• TASK REQUIREMENTS
Quote the preprint listing on hyperkalemia in chronic kidney disease below, starting at "Preprint Article Version" and ending at "Preprint also exists.".

Preprint Article Version 1 This version is not peer-reviewed

Competing-Risk Analysis of Death and ESKD by Hyperkalemia Status in Non-Dialysis CKD Patients Receiving Stable Nephrology Care

Version 1 : Received: 6 November 2018 / Approved: 7 November 2018 / Online: 7 November 2018 (14:48:30 CET)

A peer-reviewed article of this Preprint also exists.

Provenzano, M.; Minutolo, R.; Chiodini, P.; Bellizzi, V.; Nappi, F.; Russo, D.; Borrelli, S.; Garofalo, C.; Iodice, C.; De Stefano, T.; Conte, G.; Heerspink, H.J.L.; De Nicola, L. Competing-Risk Analysis of Death and End Stage Kidney Disease by Hyperkalaemia Status in Non-Dialysis Chronic Kidney Disease Patients Receiving Stable Nephrology Care. J. Clin. Med. 2018, 7, 499. Provenzano, M.; Minutolo, R.; Chiodini, P.; Bellizzi, V.; Nappi, F.; Russo, D.; Borrelli, S.; Garofalo, C.; Iodice, C.; De Stefano, T.; Conte, G.; Heerspink, H.J.L.; De Nicola, L. Competing-Risk Analysis of Death and End Stage Kidney Disease by Hyperkalaemia Status in Non-Dialysis Chronic Kidney Disease Patients Receiving Stable Nephrology Care. J. Clin. Med. 2018, 7, 499.

• INFORMATION SUPPLIED
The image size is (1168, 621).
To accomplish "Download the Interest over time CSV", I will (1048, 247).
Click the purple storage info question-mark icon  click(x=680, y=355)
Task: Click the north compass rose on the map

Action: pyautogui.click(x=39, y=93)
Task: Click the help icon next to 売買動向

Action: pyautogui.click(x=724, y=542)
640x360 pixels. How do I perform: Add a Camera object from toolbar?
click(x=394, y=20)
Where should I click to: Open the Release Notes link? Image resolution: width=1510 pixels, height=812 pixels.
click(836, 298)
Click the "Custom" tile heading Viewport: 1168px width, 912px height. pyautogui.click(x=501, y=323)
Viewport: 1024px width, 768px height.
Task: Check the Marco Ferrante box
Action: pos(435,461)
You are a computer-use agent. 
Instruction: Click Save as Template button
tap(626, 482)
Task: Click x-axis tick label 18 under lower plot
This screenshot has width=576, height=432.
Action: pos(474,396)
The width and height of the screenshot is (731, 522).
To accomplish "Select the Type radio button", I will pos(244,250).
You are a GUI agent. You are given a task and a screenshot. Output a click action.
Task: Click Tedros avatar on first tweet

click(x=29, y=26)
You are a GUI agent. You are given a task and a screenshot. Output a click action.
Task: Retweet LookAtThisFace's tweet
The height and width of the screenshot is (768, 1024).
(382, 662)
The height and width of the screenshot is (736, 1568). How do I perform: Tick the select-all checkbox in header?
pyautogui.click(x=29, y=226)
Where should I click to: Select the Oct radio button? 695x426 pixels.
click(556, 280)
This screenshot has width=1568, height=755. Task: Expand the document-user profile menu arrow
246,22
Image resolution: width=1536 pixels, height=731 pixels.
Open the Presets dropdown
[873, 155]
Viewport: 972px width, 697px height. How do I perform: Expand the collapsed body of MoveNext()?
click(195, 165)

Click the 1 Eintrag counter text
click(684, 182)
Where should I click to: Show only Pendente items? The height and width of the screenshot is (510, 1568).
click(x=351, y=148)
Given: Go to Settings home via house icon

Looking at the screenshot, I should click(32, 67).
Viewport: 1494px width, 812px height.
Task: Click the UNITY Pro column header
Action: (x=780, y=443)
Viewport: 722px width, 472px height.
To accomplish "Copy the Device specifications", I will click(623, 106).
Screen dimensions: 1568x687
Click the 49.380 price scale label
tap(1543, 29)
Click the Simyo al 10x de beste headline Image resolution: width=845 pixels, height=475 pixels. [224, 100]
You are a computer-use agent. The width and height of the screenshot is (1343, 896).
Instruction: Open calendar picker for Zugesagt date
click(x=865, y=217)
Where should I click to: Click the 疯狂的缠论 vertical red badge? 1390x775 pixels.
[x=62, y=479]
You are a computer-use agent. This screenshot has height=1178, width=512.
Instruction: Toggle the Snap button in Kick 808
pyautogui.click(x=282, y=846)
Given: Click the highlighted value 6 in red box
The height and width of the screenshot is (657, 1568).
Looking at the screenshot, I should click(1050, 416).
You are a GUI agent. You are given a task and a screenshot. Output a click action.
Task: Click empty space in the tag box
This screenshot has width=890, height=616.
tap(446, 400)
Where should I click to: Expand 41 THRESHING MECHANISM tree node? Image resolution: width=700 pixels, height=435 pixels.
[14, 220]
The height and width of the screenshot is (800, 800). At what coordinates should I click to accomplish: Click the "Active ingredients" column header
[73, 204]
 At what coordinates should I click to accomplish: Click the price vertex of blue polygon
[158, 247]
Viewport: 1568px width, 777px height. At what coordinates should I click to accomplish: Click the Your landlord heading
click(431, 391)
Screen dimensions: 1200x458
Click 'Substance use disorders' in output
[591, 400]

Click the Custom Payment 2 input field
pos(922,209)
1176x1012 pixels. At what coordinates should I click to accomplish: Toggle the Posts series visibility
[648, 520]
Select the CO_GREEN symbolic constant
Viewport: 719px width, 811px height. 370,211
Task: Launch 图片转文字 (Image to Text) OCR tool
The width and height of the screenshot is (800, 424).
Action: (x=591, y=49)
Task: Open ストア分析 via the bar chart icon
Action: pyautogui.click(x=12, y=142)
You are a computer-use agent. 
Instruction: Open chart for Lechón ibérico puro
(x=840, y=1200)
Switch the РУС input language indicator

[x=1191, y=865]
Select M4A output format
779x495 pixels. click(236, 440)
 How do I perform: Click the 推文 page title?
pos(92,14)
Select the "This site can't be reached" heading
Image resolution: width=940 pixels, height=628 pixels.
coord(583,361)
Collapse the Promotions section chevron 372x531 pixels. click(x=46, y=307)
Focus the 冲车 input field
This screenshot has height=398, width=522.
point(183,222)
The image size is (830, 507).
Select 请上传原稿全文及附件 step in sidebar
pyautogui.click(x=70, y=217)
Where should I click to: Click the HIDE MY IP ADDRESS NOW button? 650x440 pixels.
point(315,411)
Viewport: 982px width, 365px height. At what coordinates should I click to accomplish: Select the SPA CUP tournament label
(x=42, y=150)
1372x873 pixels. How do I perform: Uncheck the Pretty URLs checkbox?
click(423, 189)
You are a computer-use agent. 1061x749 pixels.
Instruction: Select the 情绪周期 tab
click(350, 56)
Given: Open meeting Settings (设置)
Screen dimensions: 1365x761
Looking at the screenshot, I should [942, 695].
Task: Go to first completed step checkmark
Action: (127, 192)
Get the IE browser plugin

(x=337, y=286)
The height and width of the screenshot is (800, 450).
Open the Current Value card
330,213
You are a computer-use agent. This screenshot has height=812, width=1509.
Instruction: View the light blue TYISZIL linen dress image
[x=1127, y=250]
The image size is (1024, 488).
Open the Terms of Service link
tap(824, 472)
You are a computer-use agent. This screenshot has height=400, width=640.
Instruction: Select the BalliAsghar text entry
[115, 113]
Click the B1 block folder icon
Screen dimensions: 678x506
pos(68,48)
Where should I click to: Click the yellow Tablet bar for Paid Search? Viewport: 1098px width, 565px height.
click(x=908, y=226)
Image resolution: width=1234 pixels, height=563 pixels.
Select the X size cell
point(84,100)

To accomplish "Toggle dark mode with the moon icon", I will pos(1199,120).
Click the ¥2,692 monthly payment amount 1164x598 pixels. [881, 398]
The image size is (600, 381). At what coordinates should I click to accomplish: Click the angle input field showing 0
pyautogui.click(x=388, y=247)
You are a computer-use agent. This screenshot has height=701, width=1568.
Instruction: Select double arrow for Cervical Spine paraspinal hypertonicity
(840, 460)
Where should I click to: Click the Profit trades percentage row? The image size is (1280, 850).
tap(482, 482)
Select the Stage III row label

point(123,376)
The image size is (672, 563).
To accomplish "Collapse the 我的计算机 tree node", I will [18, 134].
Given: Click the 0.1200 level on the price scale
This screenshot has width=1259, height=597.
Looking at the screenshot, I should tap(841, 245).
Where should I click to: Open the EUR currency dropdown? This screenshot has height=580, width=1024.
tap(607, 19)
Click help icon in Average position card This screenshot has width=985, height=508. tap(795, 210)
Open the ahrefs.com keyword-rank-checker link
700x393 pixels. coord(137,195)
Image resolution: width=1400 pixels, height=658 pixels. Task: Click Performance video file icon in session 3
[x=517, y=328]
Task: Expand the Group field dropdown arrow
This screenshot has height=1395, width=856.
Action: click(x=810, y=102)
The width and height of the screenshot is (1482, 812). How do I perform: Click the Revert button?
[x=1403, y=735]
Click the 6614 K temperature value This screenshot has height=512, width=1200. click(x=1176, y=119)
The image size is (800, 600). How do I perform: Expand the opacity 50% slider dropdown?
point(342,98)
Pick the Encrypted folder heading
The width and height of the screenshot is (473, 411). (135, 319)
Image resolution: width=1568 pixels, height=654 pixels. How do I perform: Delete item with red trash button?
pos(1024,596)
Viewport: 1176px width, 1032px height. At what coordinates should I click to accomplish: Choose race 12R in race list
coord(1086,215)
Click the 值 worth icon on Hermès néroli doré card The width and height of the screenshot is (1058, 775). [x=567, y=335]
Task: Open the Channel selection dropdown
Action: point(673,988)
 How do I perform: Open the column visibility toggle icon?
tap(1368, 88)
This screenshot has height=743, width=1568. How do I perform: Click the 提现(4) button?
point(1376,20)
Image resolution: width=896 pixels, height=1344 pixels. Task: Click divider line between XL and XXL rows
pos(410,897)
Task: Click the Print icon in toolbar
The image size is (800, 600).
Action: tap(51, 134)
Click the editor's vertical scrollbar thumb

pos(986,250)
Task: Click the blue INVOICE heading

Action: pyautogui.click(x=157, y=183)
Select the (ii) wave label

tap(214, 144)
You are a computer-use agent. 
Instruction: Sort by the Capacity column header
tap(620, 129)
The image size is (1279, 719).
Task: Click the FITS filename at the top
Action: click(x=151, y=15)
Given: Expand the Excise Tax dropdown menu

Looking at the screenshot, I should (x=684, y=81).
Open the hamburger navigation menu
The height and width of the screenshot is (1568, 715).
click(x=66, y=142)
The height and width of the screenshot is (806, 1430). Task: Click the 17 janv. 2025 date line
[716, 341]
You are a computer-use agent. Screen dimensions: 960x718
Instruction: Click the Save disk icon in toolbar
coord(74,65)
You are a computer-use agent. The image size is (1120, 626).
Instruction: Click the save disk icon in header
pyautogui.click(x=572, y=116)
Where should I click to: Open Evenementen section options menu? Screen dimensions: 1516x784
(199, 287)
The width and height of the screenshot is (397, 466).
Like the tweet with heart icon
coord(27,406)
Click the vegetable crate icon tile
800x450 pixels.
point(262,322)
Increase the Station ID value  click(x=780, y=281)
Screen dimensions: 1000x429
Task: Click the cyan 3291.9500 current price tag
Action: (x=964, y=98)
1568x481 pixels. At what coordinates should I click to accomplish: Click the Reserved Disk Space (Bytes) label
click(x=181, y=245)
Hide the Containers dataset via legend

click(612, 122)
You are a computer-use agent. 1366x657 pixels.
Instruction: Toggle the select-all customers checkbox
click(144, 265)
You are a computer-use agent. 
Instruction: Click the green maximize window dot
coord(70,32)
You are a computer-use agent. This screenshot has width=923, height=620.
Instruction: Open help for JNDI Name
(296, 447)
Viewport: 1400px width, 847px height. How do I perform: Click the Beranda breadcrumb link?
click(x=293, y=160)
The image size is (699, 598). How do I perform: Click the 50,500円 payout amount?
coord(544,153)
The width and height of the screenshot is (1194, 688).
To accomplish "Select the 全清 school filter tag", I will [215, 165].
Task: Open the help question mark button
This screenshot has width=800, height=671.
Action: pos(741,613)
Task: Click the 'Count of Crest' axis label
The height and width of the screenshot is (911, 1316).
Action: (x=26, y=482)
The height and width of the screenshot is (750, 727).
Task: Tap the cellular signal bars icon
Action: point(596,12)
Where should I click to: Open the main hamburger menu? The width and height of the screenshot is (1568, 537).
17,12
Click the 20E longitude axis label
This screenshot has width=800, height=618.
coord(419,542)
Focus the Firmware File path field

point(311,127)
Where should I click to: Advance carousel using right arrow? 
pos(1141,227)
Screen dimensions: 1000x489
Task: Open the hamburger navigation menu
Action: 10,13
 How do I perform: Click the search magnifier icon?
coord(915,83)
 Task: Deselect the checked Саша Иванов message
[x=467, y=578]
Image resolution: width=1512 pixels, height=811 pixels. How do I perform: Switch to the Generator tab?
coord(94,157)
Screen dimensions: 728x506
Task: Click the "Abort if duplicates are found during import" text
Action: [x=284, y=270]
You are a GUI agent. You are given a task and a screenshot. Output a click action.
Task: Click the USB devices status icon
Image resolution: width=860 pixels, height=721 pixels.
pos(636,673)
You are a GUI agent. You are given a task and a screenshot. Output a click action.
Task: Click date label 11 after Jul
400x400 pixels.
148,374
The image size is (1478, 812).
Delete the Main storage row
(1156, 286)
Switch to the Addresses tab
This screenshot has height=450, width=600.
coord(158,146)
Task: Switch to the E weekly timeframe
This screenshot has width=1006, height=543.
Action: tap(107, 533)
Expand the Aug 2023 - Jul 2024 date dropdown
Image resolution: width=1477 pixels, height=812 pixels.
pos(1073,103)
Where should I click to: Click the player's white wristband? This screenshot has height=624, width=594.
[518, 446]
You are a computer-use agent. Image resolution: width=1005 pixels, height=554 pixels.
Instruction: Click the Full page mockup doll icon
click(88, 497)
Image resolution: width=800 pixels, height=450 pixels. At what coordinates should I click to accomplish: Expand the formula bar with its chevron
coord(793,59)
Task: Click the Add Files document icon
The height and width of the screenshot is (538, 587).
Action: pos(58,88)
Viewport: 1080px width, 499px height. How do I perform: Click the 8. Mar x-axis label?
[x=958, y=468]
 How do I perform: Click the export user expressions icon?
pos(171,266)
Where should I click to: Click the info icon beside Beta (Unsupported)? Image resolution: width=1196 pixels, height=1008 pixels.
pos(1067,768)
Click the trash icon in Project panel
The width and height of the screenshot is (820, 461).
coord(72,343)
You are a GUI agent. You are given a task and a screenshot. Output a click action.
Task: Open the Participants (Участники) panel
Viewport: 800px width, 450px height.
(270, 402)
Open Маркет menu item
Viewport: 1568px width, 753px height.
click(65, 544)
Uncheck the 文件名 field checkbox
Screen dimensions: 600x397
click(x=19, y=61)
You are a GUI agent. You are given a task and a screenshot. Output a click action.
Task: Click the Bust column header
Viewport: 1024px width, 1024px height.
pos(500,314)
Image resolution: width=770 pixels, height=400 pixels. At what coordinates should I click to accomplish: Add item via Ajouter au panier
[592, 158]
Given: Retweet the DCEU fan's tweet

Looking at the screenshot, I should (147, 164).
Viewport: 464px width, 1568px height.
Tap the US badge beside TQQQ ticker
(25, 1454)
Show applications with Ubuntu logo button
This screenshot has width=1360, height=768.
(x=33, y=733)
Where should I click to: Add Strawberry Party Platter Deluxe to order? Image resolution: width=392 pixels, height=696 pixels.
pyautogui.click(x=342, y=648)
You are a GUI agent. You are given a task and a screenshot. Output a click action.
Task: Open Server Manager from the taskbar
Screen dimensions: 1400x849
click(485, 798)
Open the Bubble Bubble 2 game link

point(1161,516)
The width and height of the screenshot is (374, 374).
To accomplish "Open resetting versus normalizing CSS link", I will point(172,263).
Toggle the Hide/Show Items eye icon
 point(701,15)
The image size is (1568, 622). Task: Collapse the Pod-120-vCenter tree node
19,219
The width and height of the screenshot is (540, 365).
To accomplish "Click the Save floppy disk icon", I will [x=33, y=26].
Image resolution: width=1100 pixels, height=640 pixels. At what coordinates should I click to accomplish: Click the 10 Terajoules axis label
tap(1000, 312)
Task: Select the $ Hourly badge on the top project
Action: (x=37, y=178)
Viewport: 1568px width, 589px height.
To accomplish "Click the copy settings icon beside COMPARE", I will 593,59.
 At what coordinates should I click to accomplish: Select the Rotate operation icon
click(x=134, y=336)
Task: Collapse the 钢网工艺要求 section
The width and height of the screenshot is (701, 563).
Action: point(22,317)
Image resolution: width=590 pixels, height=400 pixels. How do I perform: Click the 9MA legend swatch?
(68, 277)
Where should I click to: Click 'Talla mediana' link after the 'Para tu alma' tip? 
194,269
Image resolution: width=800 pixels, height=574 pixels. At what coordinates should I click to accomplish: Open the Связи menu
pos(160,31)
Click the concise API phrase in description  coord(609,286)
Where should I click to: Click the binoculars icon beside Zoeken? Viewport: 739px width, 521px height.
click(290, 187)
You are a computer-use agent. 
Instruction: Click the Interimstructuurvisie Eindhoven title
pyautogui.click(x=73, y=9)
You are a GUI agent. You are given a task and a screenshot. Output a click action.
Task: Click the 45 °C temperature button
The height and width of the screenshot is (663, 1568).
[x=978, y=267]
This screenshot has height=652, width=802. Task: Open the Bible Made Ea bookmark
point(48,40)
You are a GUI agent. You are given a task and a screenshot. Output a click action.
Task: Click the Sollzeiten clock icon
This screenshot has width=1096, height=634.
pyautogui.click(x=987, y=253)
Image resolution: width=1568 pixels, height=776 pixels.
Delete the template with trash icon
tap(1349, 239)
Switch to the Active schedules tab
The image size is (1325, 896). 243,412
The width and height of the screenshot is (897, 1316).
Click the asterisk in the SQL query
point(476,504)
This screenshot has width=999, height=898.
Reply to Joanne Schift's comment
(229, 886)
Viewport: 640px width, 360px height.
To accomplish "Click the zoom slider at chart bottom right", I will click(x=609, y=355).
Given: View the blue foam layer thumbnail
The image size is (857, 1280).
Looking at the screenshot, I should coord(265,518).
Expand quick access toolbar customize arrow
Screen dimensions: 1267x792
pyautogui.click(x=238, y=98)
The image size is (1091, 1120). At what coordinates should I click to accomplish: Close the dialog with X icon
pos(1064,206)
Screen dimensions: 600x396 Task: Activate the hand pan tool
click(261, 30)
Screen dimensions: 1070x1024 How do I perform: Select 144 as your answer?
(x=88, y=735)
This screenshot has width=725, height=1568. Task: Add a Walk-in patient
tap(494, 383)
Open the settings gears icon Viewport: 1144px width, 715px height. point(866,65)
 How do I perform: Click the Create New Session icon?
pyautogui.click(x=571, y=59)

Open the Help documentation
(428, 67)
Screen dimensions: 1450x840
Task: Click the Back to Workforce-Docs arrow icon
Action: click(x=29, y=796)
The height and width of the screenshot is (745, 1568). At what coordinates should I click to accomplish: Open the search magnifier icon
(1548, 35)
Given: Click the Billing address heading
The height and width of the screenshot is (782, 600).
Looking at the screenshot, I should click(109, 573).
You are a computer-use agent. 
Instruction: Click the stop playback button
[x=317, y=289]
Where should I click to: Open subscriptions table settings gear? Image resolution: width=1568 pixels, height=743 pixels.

• EXERCISE ANSWER
Preprint Article Version 1 This version is not peer-reviewed

Competing-Risk Analysis of Death and ESKD by Hyperkalemia Status in Non-Dialysis CKD Patients Receiving Stable Nephrology Care

Version 1 : Received: 6 November 2018 / Approved: 7 November 2018 / Online: 7 November 2018 (14:48:30 CET)

A peer-reviewed article of this Preprint also exists.